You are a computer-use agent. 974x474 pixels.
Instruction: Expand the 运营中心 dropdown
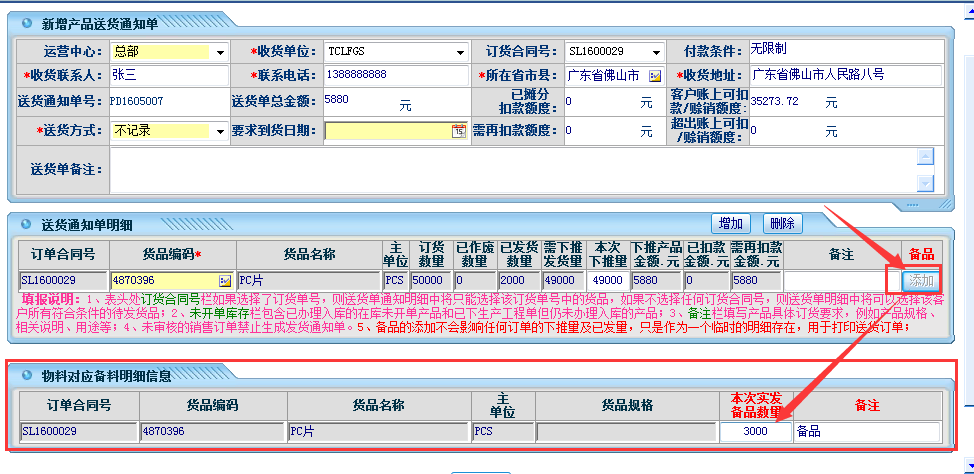(220, 51)
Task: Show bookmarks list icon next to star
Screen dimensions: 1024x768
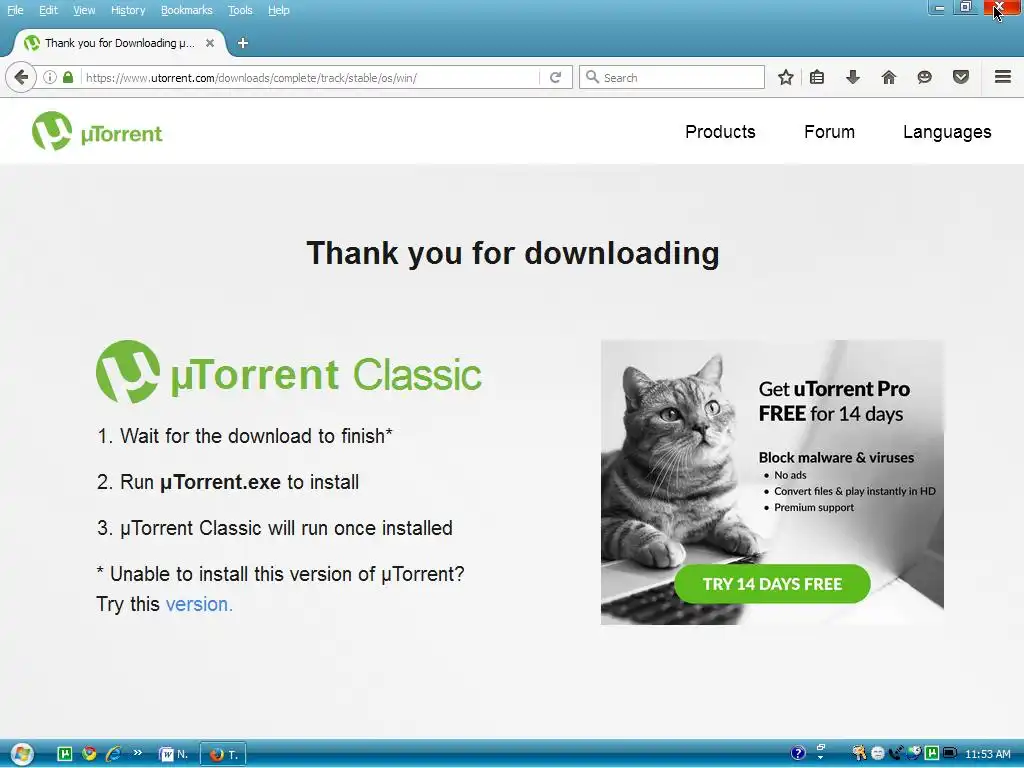Action: coord(817,78)
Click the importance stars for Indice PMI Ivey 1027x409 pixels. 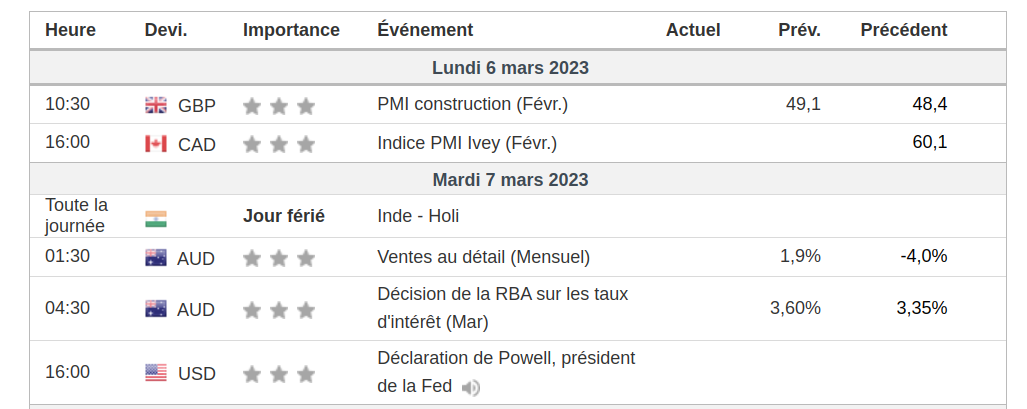pos(279,144)
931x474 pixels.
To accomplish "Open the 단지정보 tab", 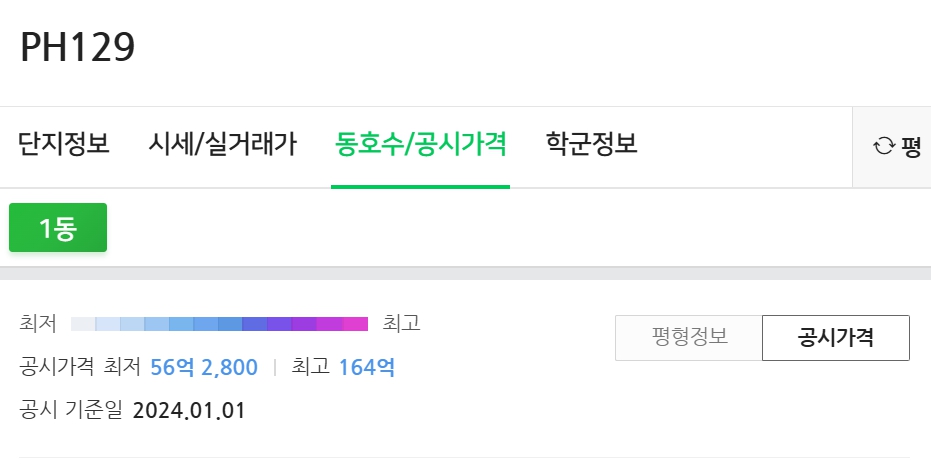I will pos(64,144).
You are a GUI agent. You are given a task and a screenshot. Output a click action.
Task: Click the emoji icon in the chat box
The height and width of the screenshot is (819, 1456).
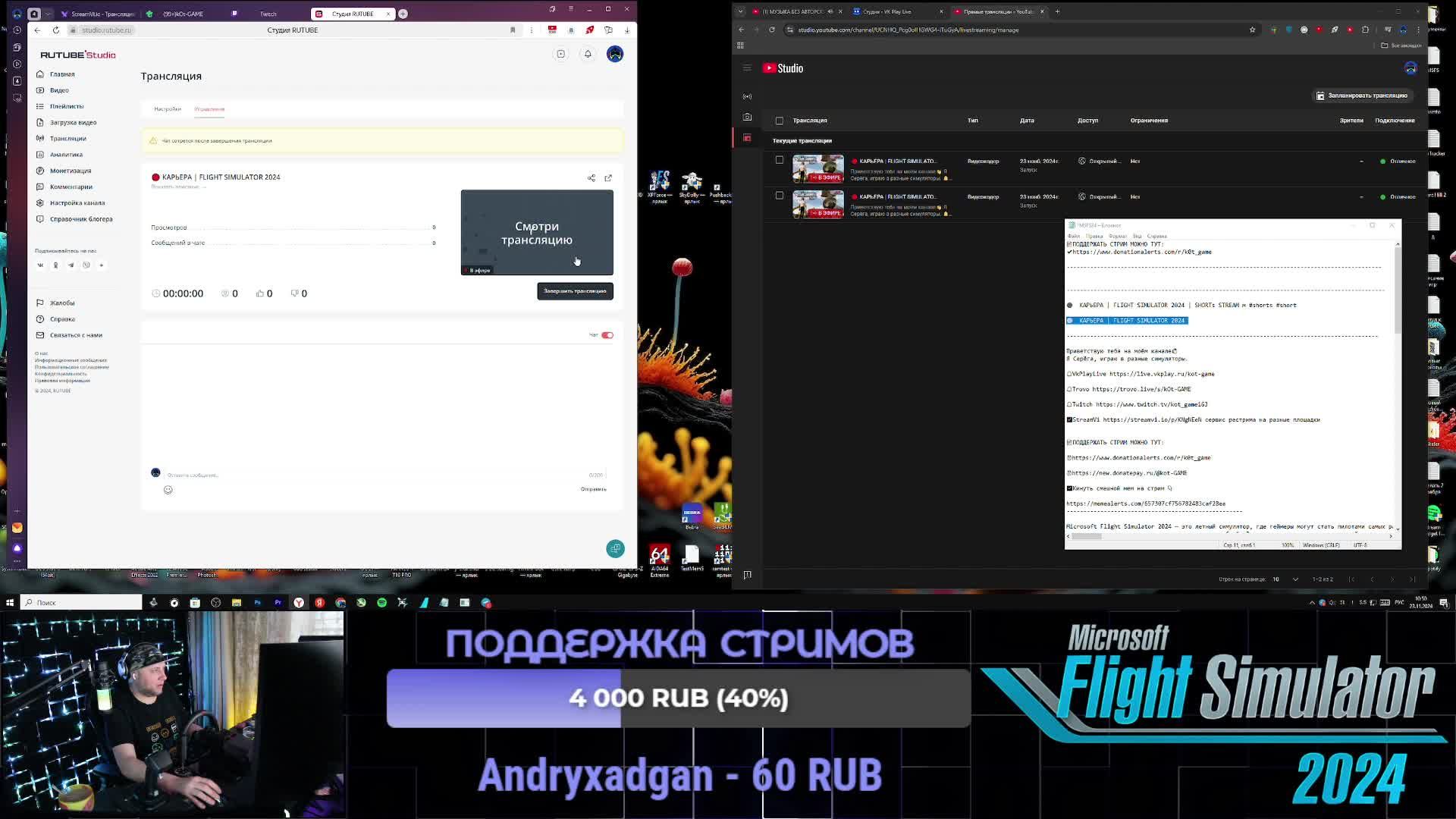coord(168,490)
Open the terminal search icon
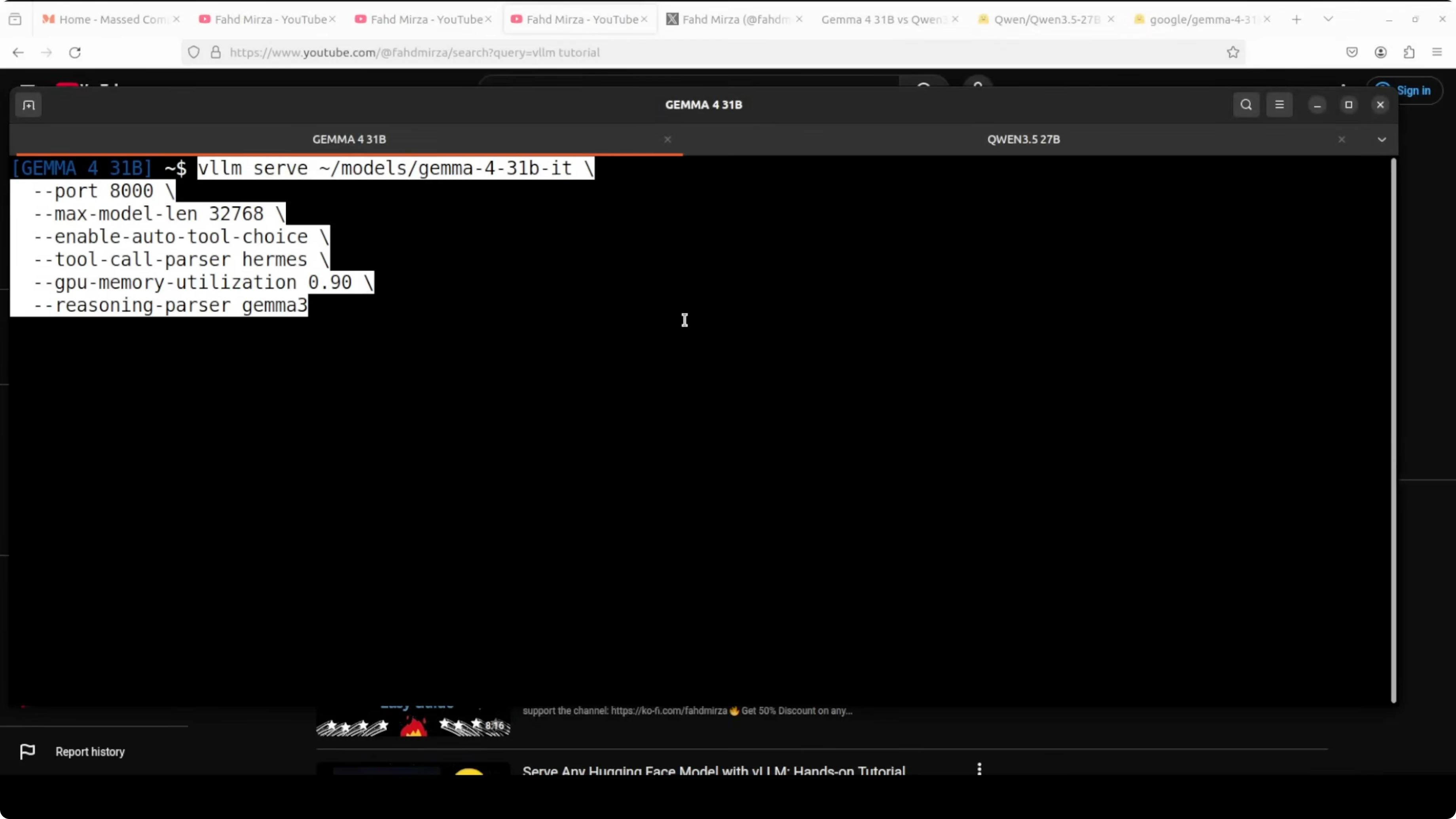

> OBJECTIVE:
Which lines of the listing above contain the string "icon"? Return each one in full.

> CORRECT OUTPUT:
Task: Show bookmarks list icon next to star
Task: Click the emoji icon in the chat box
Open the terminal search icon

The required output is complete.